In the 21st century, where women make up the majority of the American workforce, and most kids have parents who are employed, to have so many workers choosing between keeping their job and caring for a family member, or going to the doctor versus getting a paycheck–is simply unacceptable when it comes to the well-being of our country.
“As we seek a more efficient and fair health care system, we have to remember that the workplace has changed enormously,” said Ellen Bravo, Director of Family Values at Work (FVAW), a network of 14 state coalitions working for family-friendly policies like paid sick days. “We need to update workplace policies to meet the needs of today’s families.”
President Obama said as much last month when he called for greater workplace flexibility and called out a “disconnect between the needs of our families and the demands of our workplace.” The Administration backed up this sentiment with $50 million in its proposed budget for competitive grants to help states launch paid family leave programs. California and New Jersey have already launched such programs. San Francisco, Milwaukee and Washington DC have also passed local paid sick days laws and policymakers in at least 15 states are considering similar legislation.
Earlier this week on Capitol Hill, small business owners and workers traveled from eighteen states, including Colorado, Georgia, Massachusetts, Minnesota, New Jersey, New York, Oregon, Washington state, and Wisconsin–joining advocates from FVAW, Institute for Women’s Policy Research (IWPR), and the National Partnership for Women and Families–to lobby for passage of the Healthy Families Act. The legislation would allow employees to earn up to seven days of paid sick leave per year at businesses with fifteen or more employees–covering more than 30 million working families.
“Health reform was a giant step forward, but working people need to be able to access health care,” said Debra Ness, President of the National Partnership for Women and Families. “The best system in the world does no good to a worker who can’t take time off to visit a doctor or get a test. That’s a problem for women in particular because we are both bread-winners and caregivers for our families.”

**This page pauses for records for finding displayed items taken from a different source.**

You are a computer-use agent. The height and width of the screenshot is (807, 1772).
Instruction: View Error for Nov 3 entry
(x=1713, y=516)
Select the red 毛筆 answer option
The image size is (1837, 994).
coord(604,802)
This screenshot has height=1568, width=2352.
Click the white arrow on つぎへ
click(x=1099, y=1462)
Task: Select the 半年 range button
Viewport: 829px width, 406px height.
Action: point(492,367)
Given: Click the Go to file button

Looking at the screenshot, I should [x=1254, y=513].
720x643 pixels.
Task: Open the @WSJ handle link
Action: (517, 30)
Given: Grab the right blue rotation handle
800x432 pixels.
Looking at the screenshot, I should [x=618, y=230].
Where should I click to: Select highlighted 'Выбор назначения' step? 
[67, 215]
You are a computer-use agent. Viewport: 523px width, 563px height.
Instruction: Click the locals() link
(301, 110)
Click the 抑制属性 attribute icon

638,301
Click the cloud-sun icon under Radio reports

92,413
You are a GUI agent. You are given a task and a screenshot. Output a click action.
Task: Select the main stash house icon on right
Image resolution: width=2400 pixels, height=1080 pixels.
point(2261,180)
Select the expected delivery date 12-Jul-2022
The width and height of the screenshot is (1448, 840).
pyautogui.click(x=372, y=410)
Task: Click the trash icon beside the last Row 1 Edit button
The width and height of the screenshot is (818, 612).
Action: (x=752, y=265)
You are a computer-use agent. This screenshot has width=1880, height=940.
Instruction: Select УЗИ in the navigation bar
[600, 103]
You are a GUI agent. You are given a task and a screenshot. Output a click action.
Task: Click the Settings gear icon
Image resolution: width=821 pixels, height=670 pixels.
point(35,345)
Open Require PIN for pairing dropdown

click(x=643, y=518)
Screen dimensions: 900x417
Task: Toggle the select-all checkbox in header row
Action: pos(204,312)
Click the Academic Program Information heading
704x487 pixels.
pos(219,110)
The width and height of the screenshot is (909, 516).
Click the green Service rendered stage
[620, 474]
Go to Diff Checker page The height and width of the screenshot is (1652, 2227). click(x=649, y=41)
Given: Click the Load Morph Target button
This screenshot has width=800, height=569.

While the Chamber of Commerce and like-minded individuals will no doubt react by saying a recession is no time for these reforms–that it will cost jobs, jobs, and more jobs (as they say with any significant pro-labor reform)–advocates argue that this recession is exactly the right time and that in fact it makes good business sense. (The Chamber has gone so far as to push bogus numbers about the costs of paid sick days–in NYC, they are claiming the price tag would be nearly $9 billion to the city, totally contradicting the evidence compiled by the Bureau of Labor Statistics.)